* SHORT PROBLEM
Can you write out, word for word, the entries from the line containing "Брайан Кребс (75, 950)" up to and including the line containing "Правила использования сайта (169, 2461)"?

* INFORMATION SUPPLIED
┌────────

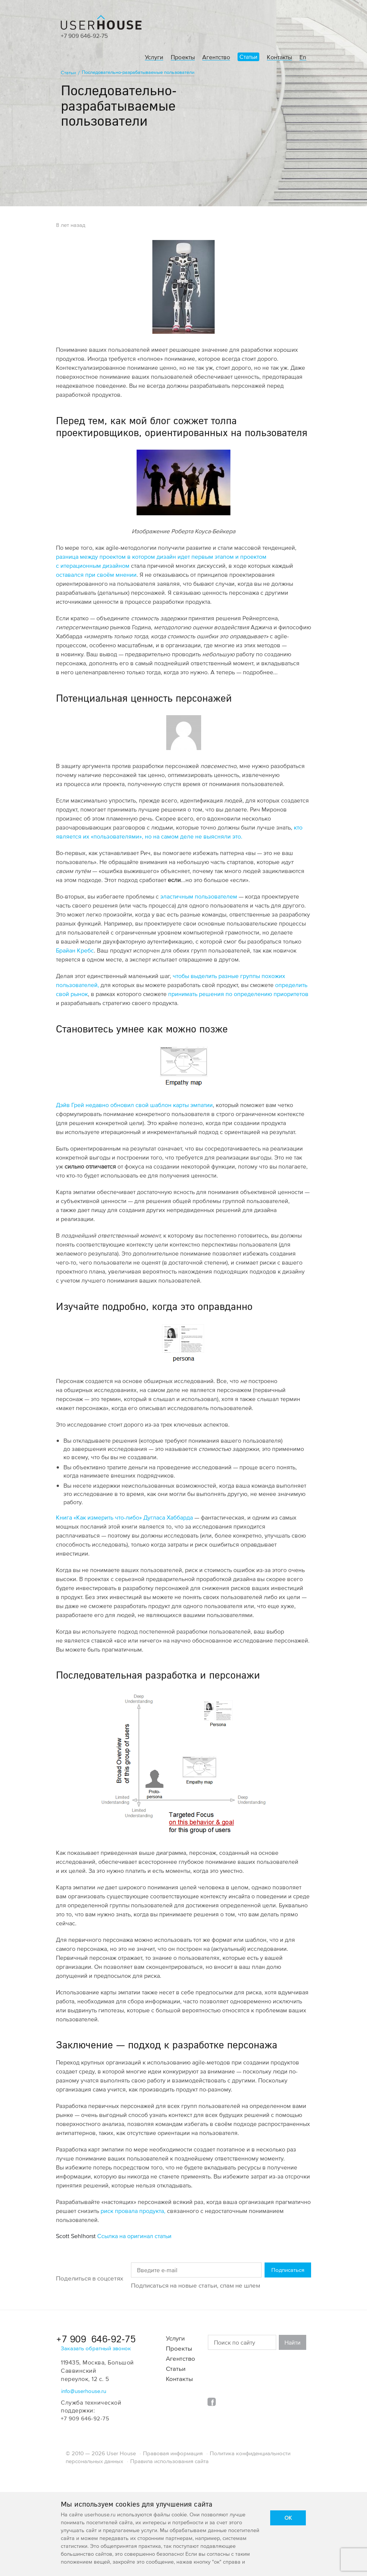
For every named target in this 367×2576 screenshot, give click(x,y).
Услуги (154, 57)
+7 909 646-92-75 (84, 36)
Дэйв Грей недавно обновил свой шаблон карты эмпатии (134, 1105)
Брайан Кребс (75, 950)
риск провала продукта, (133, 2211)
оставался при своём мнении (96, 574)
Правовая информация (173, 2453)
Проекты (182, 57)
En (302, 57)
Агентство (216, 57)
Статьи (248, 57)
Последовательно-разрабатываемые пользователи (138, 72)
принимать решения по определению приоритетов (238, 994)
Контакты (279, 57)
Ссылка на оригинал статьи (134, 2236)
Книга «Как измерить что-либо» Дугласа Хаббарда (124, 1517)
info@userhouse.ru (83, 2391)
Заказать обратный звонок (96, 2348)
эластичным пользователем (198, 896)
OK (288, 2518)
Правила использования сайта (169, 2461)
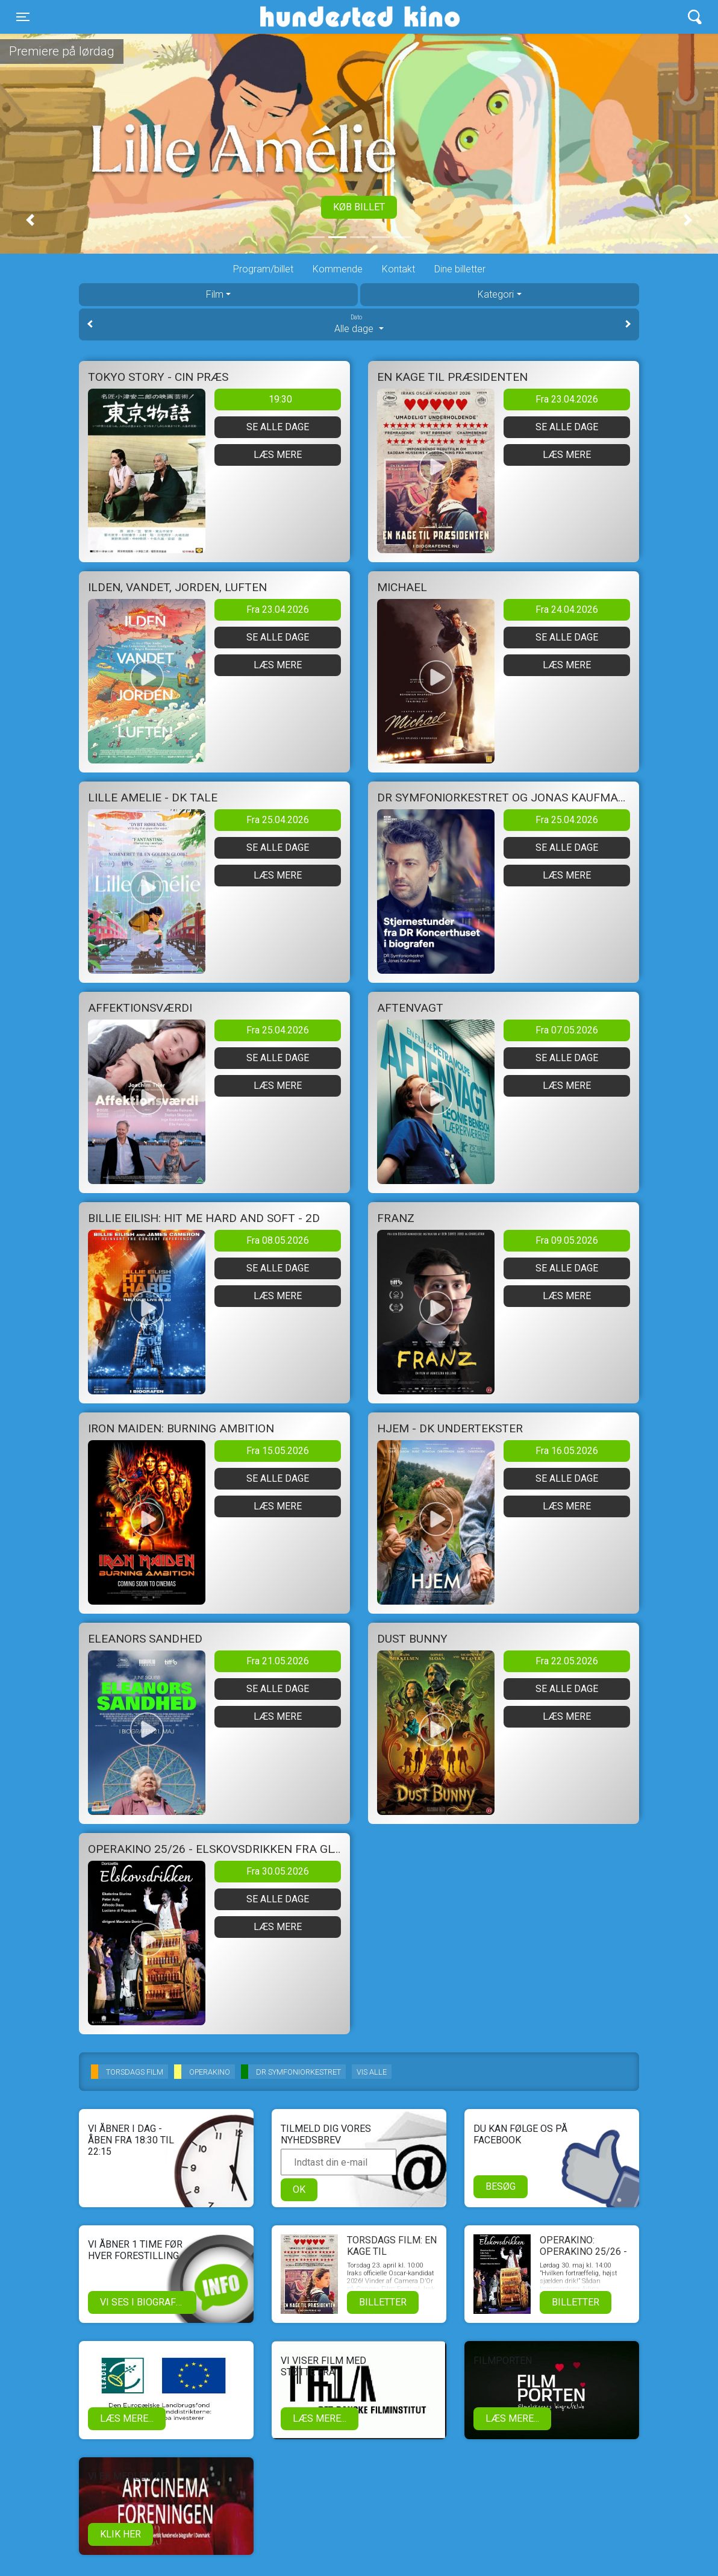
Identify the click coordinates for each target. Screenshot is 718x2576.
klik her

└────────
┌────────

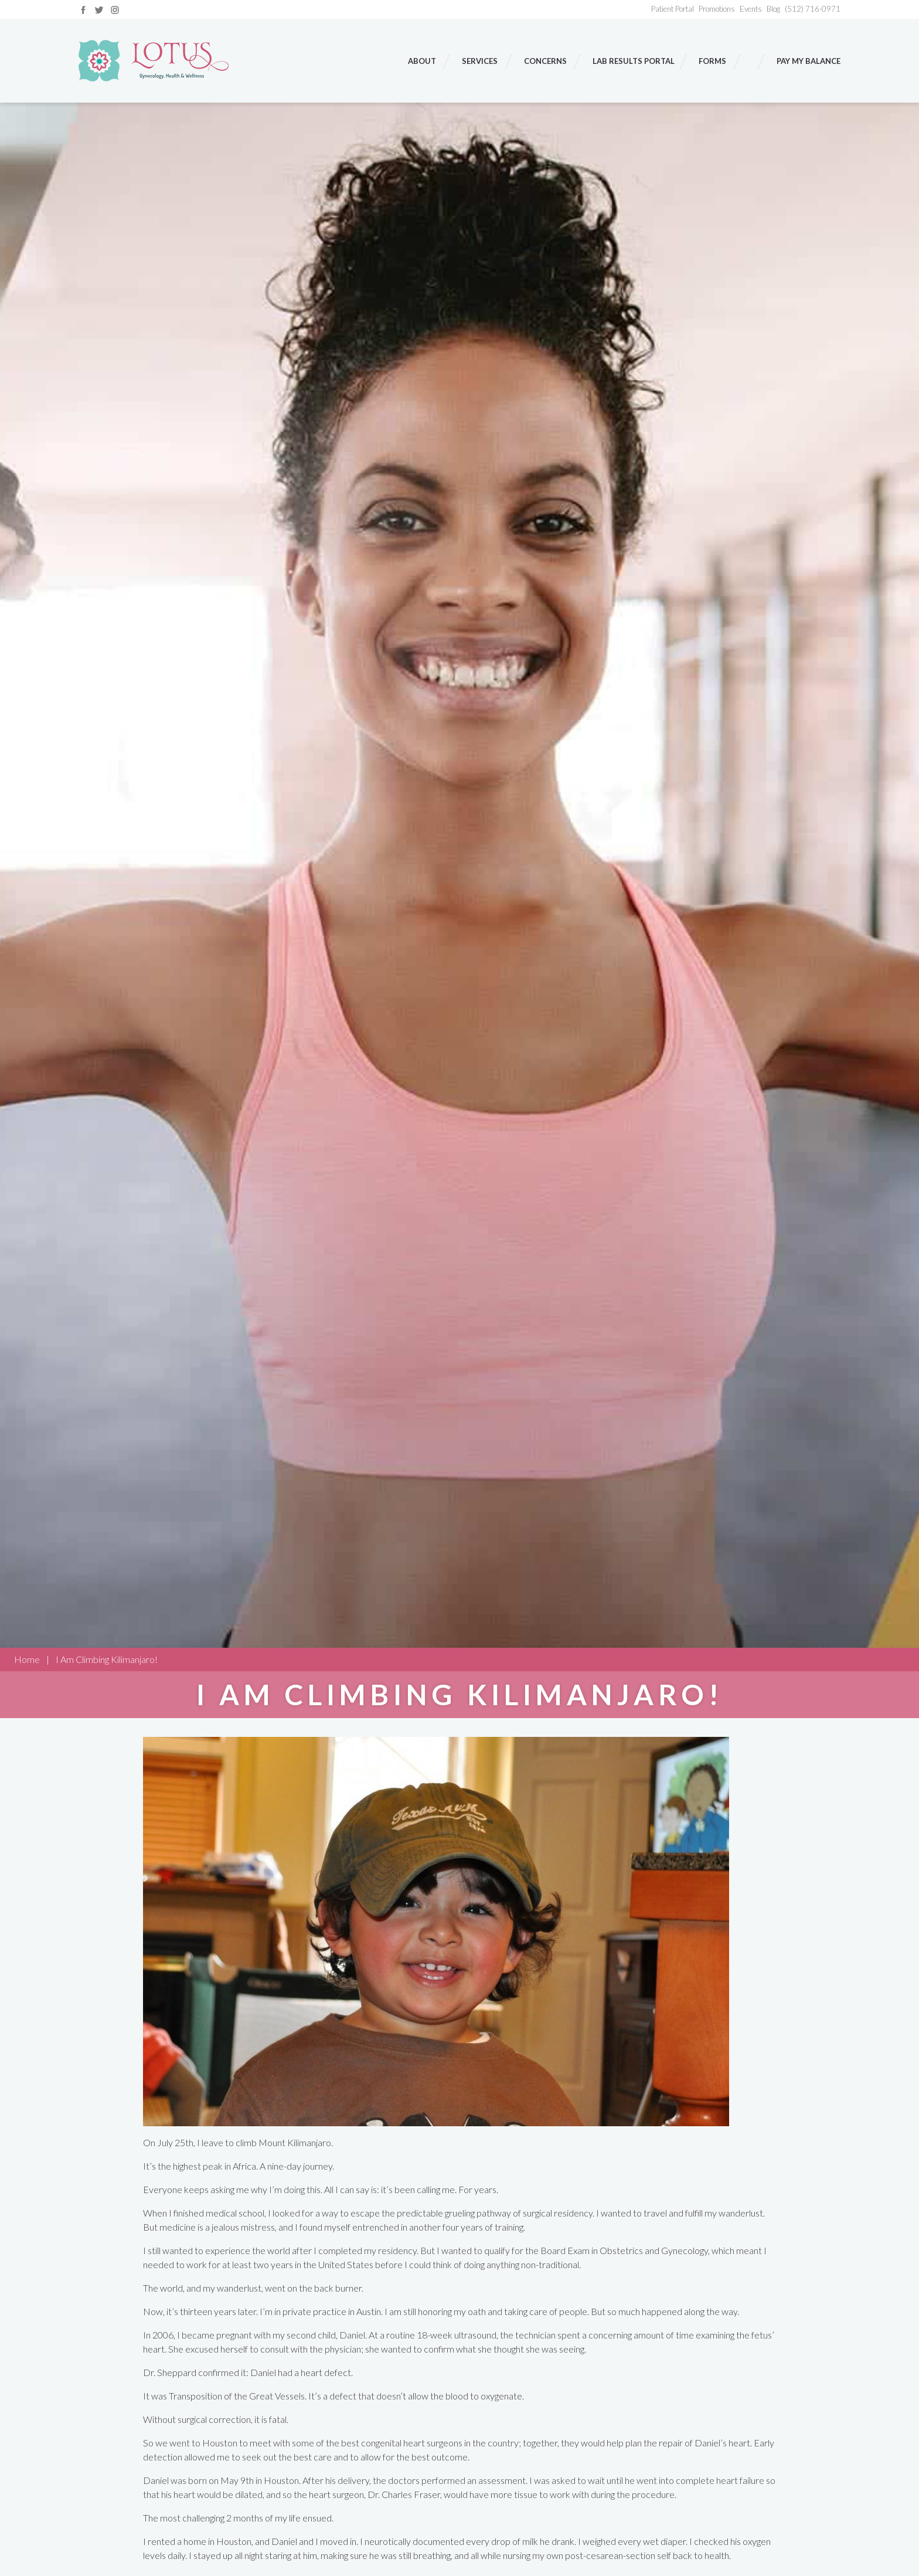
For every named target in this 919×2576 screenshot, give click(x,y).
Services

└────────

* RESULT OF THIS TASK
Брайан Кребс (75, 950)
риск провала продукта, (133, 2211)
оставался при своём мнении (96, 574)
Правовая информация (173, 2453)
Проекты (182, 57)
En (302, 57)
Агентство (216, 57)
Статьи (248, 57)
Последовательно-разрабатываемые пользователи (138, 72)
принимать решения по определению приоритетов (238, 994)
Контакты (279, 57)
Ссылка на оригинал статьи (134, 2236)
Книга «Как измерить что-либо» Дугласа Хаббарда (124, 1517)
info@userhouse.ru (83, 2391)
Заказать обратный звонок (96, 2348)
эластичным пользователем (198, 896)
OK (288, 2518)
Правила использования сайта (169, 2461)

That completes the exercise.